RECORD EXCERPTS section start
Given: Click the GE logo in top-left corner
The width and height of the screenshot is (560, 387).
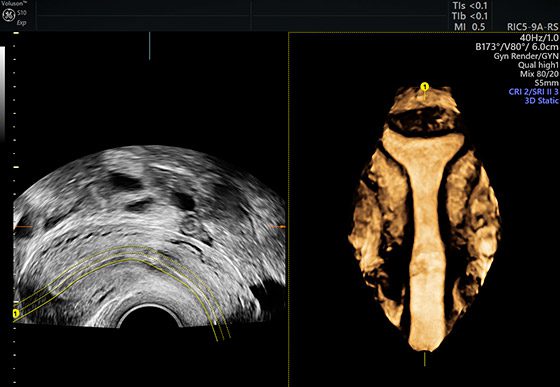Looking at the screenshot, I should pos(8,15).
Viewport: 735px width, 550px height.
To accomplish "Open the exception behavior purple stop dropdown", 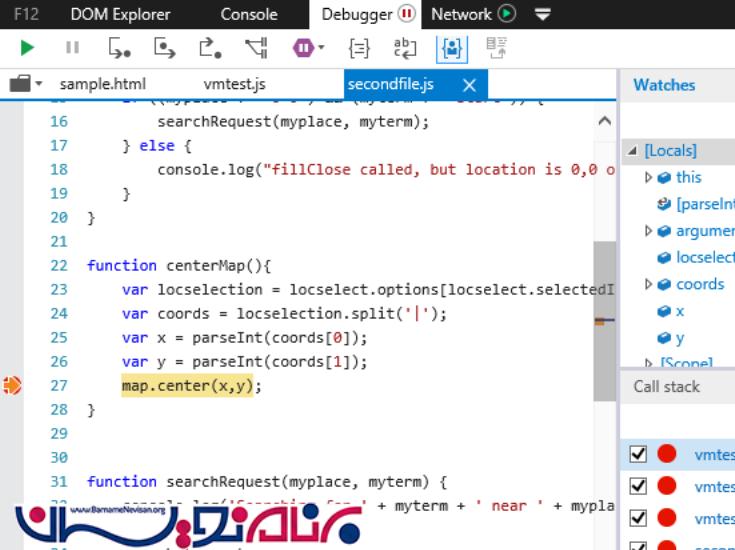I will [309, 47].
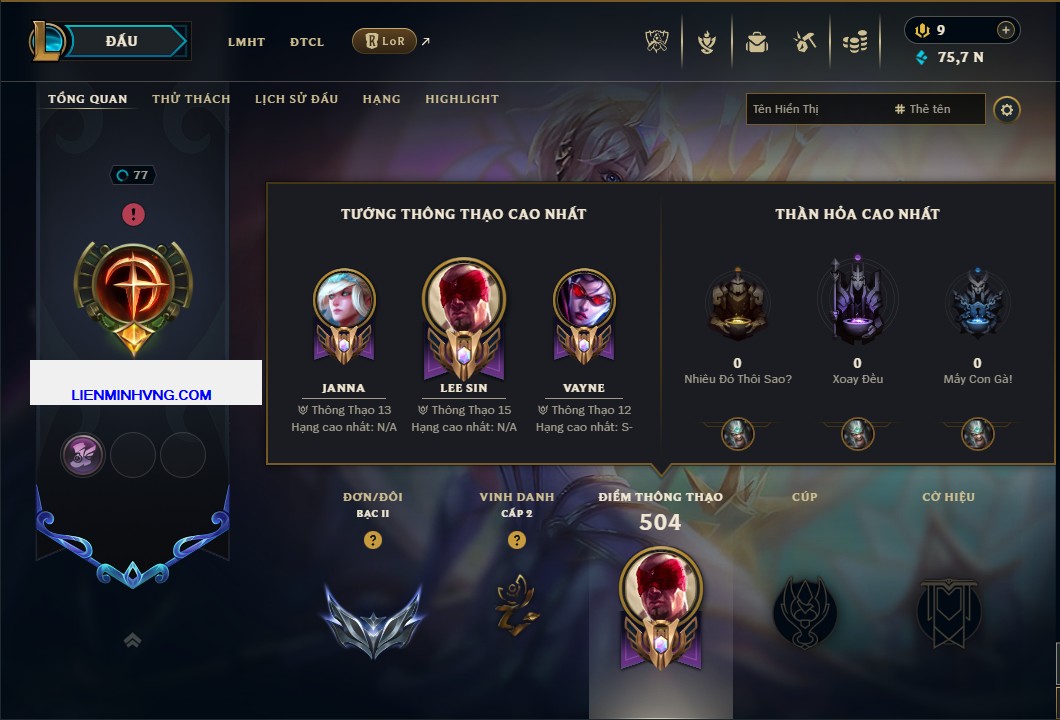1060x720 pixels.
Task: Click the question mark under Vinh Danh
Action: 516,539
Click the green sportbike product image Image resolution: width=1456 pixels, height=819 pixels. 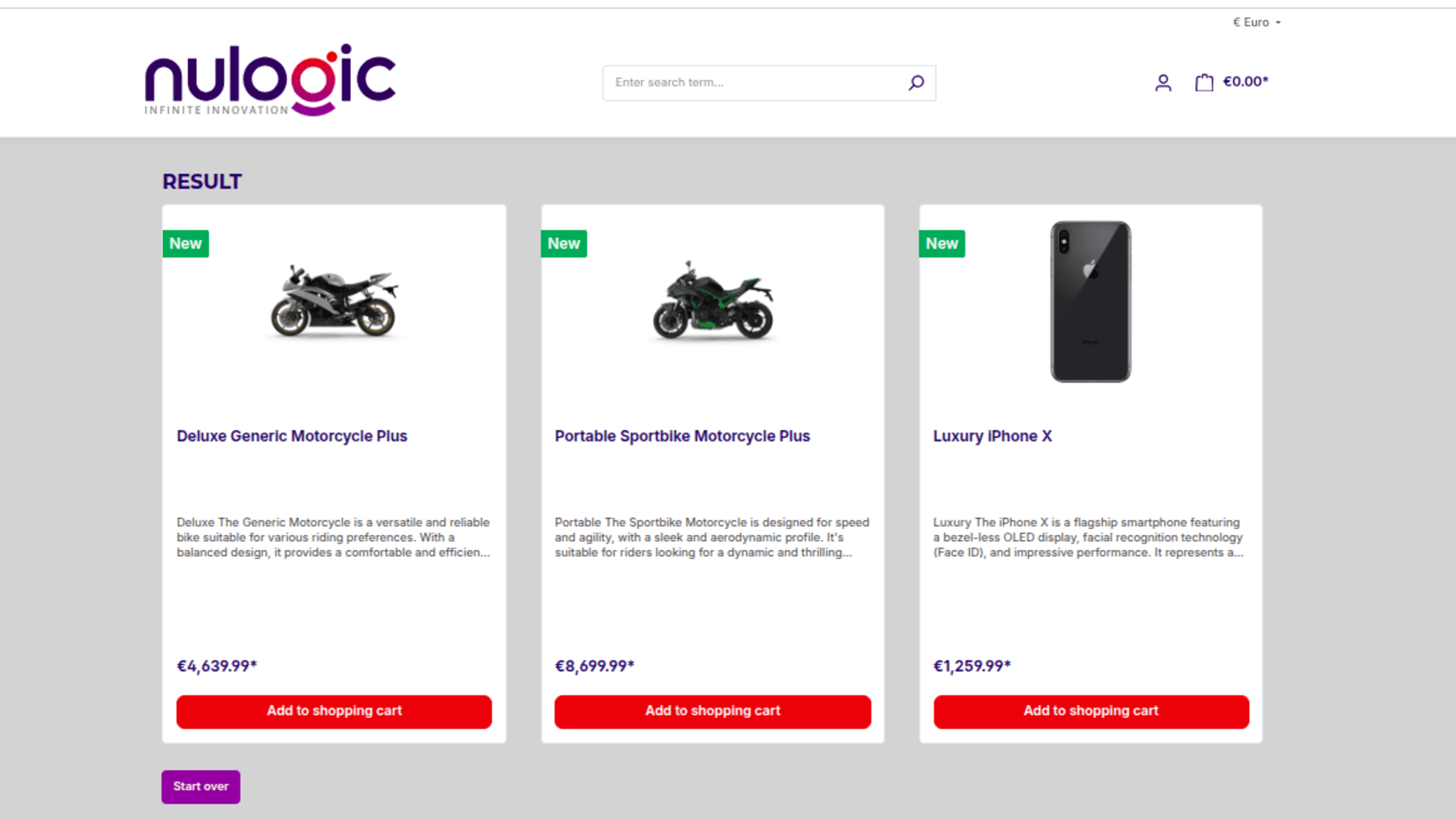tap(713, 301)
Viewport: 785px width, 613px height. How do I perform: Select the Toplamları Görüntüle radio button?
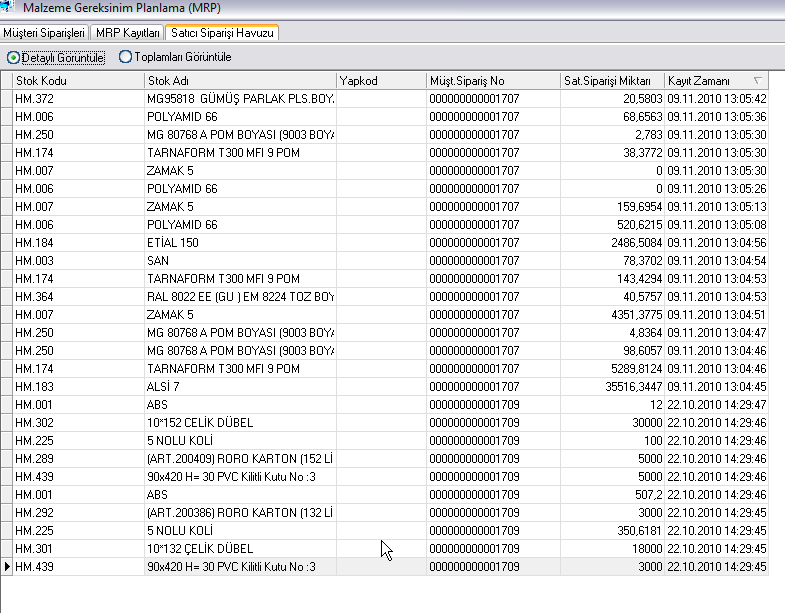125,57
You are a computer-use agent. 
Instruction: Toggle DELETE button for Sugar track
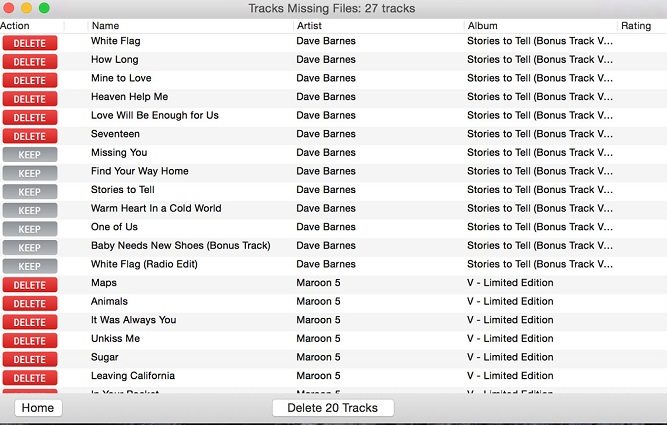(x=30, y=359)
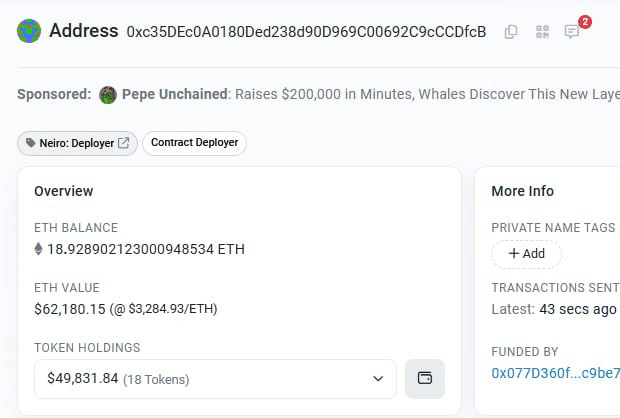Copy the address to clipboard
The width and height of the screenshot is (620, 418).
point(511,32)
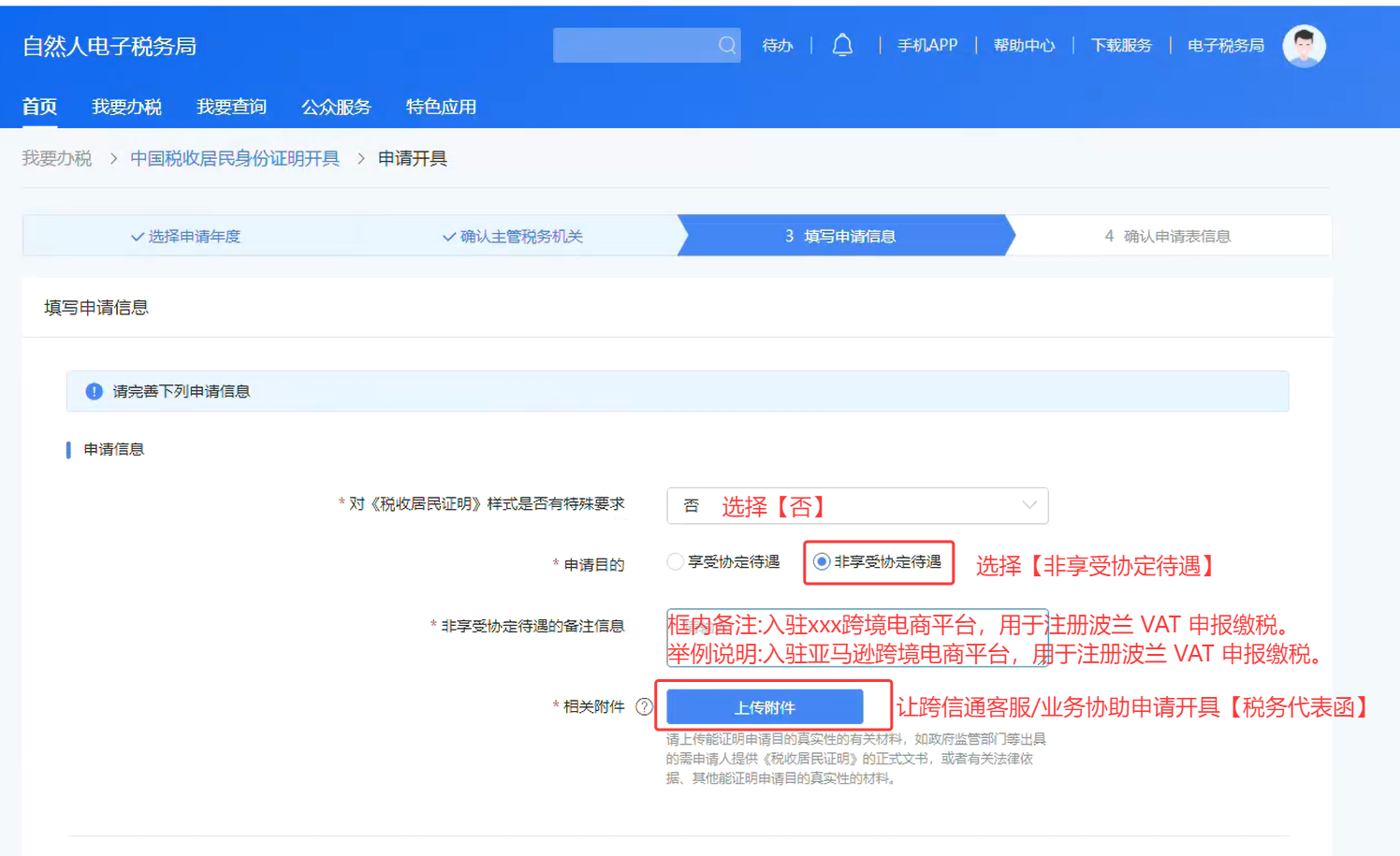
RECORD EXCERPTS section end
ACTIVITY:
Include the first line of the records, the line containing "Viewport: 735px width, 550px height.", and every line between them, repeated exactly. Skip the pictures.

ANSWER BOX:
Given: Click the GE logo in top-left corner
The width and height of the screenshot is (560, 387).
Looking at the screenshot, I should pos(8,15).
Viewport: 735px width, 550px height.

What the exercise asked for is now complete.